小泉氏と日本の政治を論じた下の文章を、最後の文の後から書き継いでください。

» **引用文**:
——
残虐行為の婉曲表現として、この説明に勝るものはない。

 というわけで、小泉氏が靖国参拝を続けるたびに、海外での、とくに韓
国と中国での抗議が激しくなるのは、ちっとも驚くにはあたらない。
 小泉氏は、無頓着なようだ。

 この自信こそが、彼という人物の本質である。
 これほど完全に、日本の政治を支配した首相は、ほとんどいない。

 過去4年半の間、小泉氏は著しく一貫したメッセージを発し、国内人気
を維持し、海外では彼自身と日本の地位を高めた。
 大部分は彼が率いる政府のおかげなのだが、経済はより安定し、日本は
楽観的な波に乗っている。
 対外的には、小泉氏は、いつの日か完全な軍隊、平和主義を破棄した憲
法、国連安保理常任理事国の椅子を保有し、日本を米国の従属国からグロ
ーバルな政治の主導的プレーヤーに変えるための、戦後で最も真剣な運動
を率いてきた。

 彼の選挙での圧勝は、経済改革続行の負託を確実なものとした。
 他方、彼の執拗な靖国参拝は、アジアの多くの国々を激怒させた。
国内でこれほどの勢いを見せながら、海外でこれほどの不安を生み出す
人物は、数々の歴史書に記されることだろう。

 これほど時勢に合った人物もまれである。
 当初は遅れがちだった経済改革も、強力な反対者をついに党から追放し、
より小さく機敏で、無駄の少ない政府をつくるためのイニシアティブを再
導入している。

 日本は、迅速な人間を必要としている。
 というのも、日本の政界には、無言の必死な思いがあるからだ。これは、
ほとんど語られることはないものの、暗黙に了解された認識である。
 すなわち、日本がすぐに地政学的に主導的な地位に飛びつかなければ、
二度とその機会は訪れないかもしれないのだ。
——
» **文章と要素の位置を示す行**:
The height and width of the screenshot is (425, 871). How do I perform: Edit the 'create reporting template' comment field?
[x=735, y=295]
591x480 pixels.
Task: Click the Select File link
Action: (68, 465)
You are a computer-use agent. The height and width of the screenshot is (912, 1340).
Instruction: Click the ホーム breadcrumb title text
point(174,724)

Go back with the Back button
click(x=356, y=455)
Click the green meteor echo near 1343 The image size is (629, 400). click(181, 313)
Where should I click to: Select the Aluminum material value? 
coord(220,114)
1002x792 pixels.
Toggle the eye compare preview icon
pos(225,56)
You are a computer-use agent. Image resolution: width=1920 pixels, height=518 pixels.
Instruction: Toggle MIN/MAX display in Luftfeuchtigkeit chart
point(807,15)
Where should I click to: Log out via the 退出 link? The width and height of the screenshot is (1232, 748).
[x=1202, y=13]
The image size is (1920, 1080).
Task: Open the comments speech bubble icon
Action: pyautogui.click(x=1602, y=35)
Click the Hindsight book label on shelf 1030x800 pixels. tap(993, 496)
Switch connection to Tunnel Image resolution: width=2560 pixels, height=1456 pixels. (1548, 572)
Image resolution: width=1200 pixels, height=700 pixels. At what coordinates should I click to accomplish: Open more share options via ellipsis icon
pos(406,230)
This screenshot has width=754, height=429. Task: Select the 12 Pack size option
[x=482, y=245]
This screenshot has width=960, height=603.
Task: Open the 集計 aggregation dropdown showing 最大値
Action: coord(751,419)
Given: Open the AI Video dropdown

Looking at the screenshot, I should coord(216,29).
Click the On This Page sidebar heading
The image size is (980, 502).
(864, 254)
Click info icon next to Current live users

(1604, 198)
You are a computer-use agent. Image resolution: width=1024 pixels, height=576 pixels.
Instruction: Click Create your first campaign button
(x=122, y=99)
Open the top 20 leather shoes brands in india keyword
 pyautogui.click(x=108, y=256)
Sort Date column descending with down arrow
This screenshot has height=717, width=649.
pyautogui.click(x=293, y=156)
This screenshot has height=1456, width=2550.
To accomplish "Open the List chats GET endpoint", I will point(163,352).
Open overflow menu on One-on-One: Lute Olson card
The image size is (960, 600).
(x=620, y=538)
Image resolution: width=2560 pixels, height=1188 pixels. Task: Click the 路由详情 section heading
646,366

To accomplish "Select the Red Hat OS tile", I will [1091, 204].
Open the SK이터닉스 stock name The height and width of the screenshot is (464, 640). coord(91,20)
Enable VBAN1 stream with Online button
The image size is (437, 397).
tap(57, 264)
——
» **解答**:
 東シナ海の向こうには、小泉氏と同じような自信をもって、アジアのリ
ーダーを狙う国がある。
 日本はまだ世界第二の経済大国だが、もし現在の状況が続けば、二十数
年後には中国に超されることになる。
 そして日本は、前代未聞の人口急減に直面している。

 というわけで、日本の指導者たちは、かつての奇跡的経済を再現して新
たな驚異を生み出し、国際情勢で卓越した地位を確立して、西の目覚める
竜が、列島の隣国を小突き回さぬよう、行動しなければならないことを知
っている。

 その目的を果たすため、小泉氏は、アジアの近隣諸国に対して、露骨な
敵対ではないかもしれないが、大胆な姿勢を展開してきた。
 同時に、対米関係をかつてなく緊密なものにし、今後変えられそうにな
い中国の台頭に対して、米国を緩衝装置にしようとしている。

 日本政府は2月に、台湾海峡の平和が米国との"共通の戦略目標"だと
宣言し、11月には自民党が憲法9条を改正する新憲法草案を書き、日本
政府が、日本が自らの防衛により深く関与するという包括的な日米同盟再
編を発表した。

 しかしながら、アジアの関係を限界点まで緊張させているのは、長年の
日米同盟ではなく、靖国である。

 彼の参拝を問題にしているのは、中国と韓国だけではない。
 6月には、5人の元首相が、小泉氏に参拝を中止するよう呼びかけた。
 (日本の)五大全国紙のうち、参拝を支持する社説を掲げたのは、最も
保守的な新聞一紙である。
 そして今、小泉氏の頑迷さが、日本の長期的国益に、取り返しのつかな
い害を及ぼす危険を抱えている。

 一体全体、なぜ小泉氏は、これほど不人気なことを頑迷に行い続けるの
か? 
 本人は、「戦って死んだ兵士たちに、今後戦争を起こさないと誓うため
に参拝している」という以外、一度も満足に動機を説明したことがない。

 小泉氏は2001年の総裁選で毎年の参拝を約束したので、参拝を中止
して、遺族会の怒りを買うことを恐れているのではないか、という推測も
ある。
 だが、来年9月の退陣を再三口にした彼は、すでに死に体だし、今年9
月の選挙の圧勝で国内の支持がじゅうぶんであることが証明されたのだ
から、外交改善のために国内の有力な選挙民を疎外するリスクを負えるは
ずだ。

 小泉氏の自らの判断に対する自信は、彼を異色の日本の政治家にしてき
た。
 カリスマ性とメディア戦略の手腕、そして世界における日本の地位低下
を懸念し苛立っている国民への的を射たメッセージという、無類の組み合
わせで、彼は政治の議論を前人未踏の領域に追い立てた。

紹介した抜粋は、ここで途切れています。